The income works, the principal does not
On the income mandate, SDIV delivers. Fourteen straight years of monthly distributions. In 2026, monthly payments have ranged from $0.18 to $0.197. Against a recent share price near $24, that pencils out close to the advertised 9% yield.
Total return is where the math turns ugly. SDIV trades at $24.25 today. Ten years ago it changed hands at $24.08, a 0.56% price-only move across a decade in which the broader U.S. market roughly tripled. Five-year price change is negative 3.7%. Since the 2011 inception, the price is up 16%, or roughly 1% annualized capital appreciation. Dividends bring total return higher, but the headline pattern is clear. Investors collect rich monthly checks while principal slowly bleeds.
Compare that to Schwab U.S. Dividend Equity ETF (NYSEARCA:SCHD), the quality-dividend-growth fund that sits closer to Buffett’s stated preferences. SCHD has returned 231% over the past decade in price terms alone and 51% over the past five years. Its top ten holdings are names with durable cash flows wrapped in a 0.06% expense ratio. The yield runs lower, perhaps half SDIV’s, but the underlying businesses actually compound.
The dividend trajectory tells the same story from the other side. SCHD’s quarterly payment grew from $0.12 in 2011 to consistent $0.25-plus payments today. SDIV’s monthly distribution moved the opposite way. Payouts ran $0.21 to $0.255 in 2023, stepped down to $0.19 to $0.21 in 2024, and have hovered near $0.19 since.
What you actually give up
Three concrete costs travel with the strategy.
- Principal erosion. A 9% yield on a share price that loses ground is partially a return of your own capital. Across long holding periods this is a structural feature of the strategy.
- Distribution variability. The fund has cut its monthly payout more than once. Retirees budgeting against SDIV income should plan for the payout to drift lower during stress periods.

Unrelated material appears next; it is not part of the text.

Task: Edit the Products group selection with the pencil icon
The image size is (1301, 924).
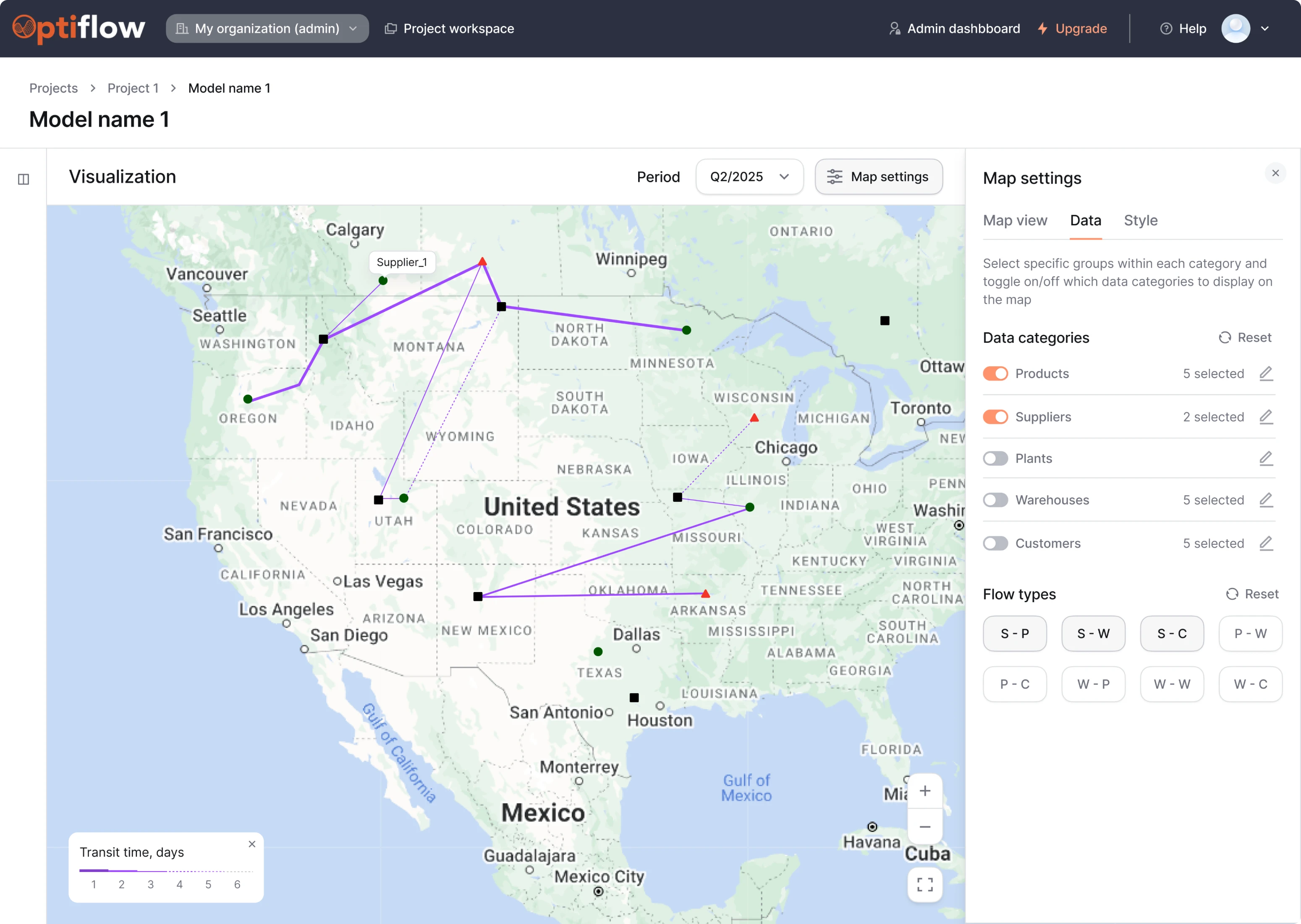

- Concentration in rate-sensitive, deep-value sectors. Mortgage REITs, BDCs, and emerging-market telecoms dominate. When credit spreads widen or local currencies weaken, the same NAV gets hit twice.
Who SDIV actually fits
If you have $400,000 you want to convert into $3,000 a month of taxable income starting now, SDIV does that. It is a legitimate use case for a retiree who has accepted the trade. Lifetime cash flow today, with the understanding that the $400,000 will likely be worth less in real terms a decade from now. As a 5% to 10% income sleeve inside a broader portfolio, the math holds.
For an investor who wants dividends to grow with inflation and capital to compound alongside, SCHD does the job for 0.06% a year without the NAV decay. Buffett’s preference is the second one, and the ten-year scoreboard backs him up.